Reproduce the listing below verbatim, line for line, and omit the pictures from your reply.

* Given records:
▼

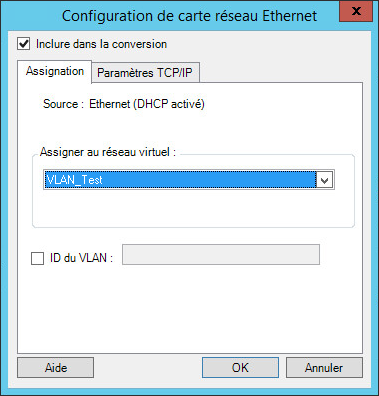This screenshot has width=379, height=396.
Task: Click blank panel area below the VLAN ID field
Action: click(190, 308)
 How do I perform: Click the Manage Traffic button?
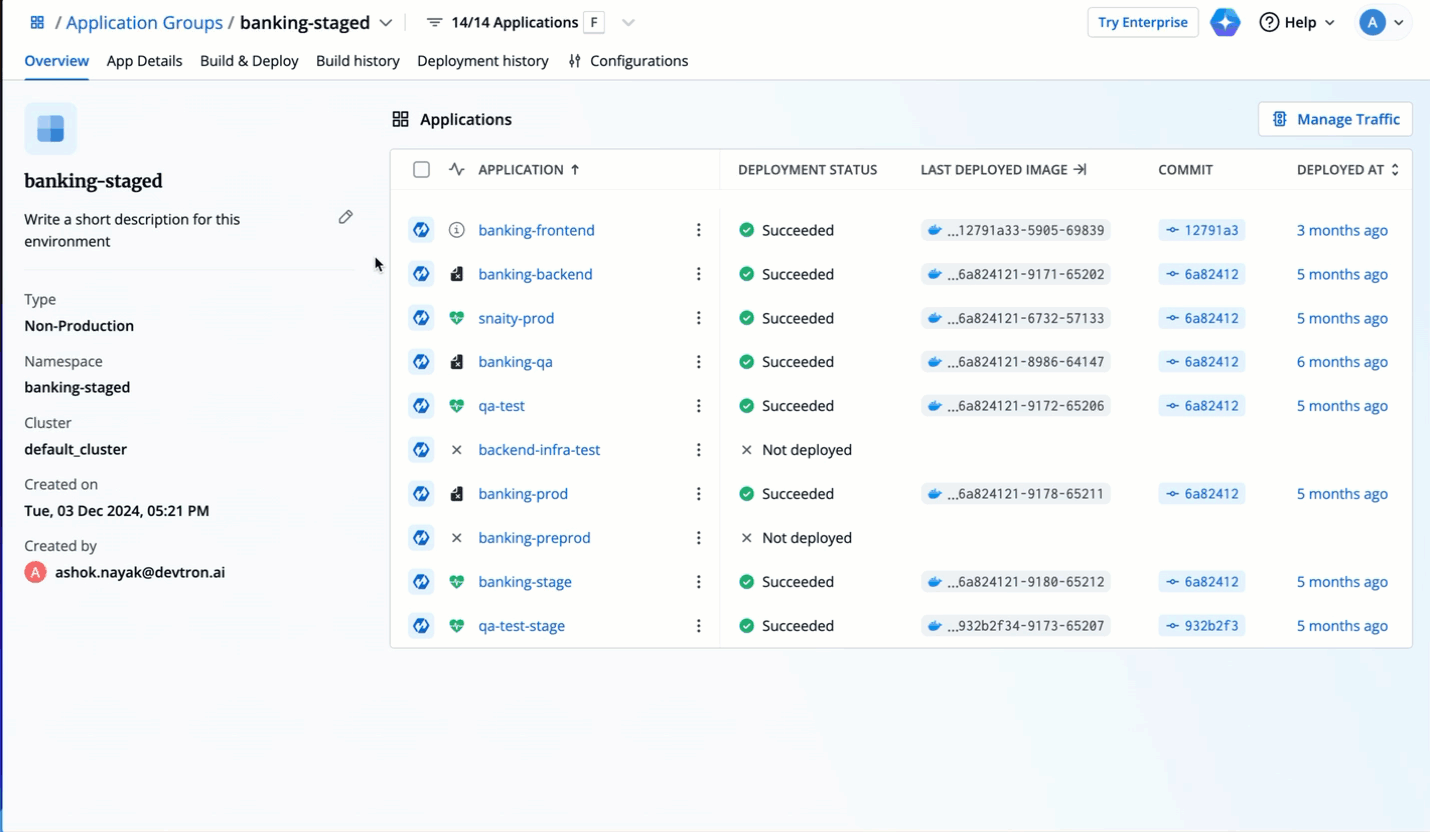pos(1335,119)
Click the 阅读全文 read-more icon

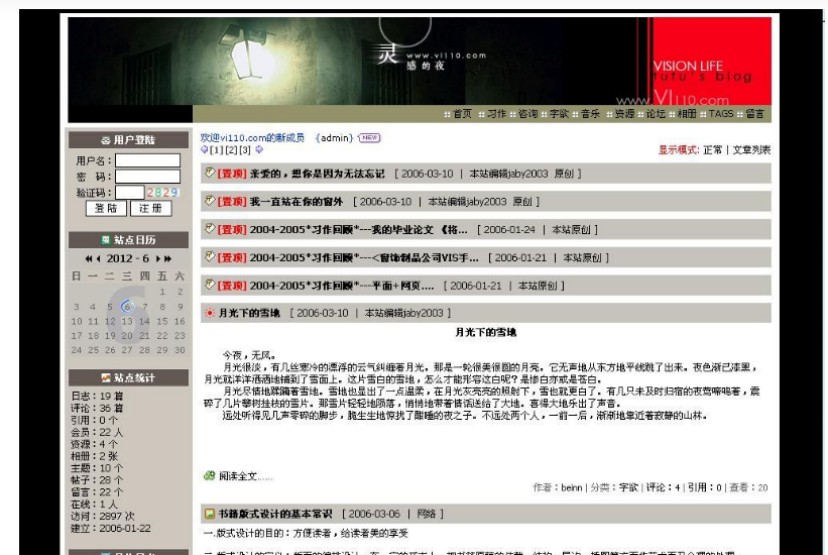click(209, 476)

▲

* Correct output:
This screenshot has width=379, height=396.
Task: Click blank panel area below the VLAN ID field
Action: click(190, 308)
 How do I perform: Click the Manage Traffic button?
pos(1335,119)
Click the 阅读全文 read-more icon

click(209, 476)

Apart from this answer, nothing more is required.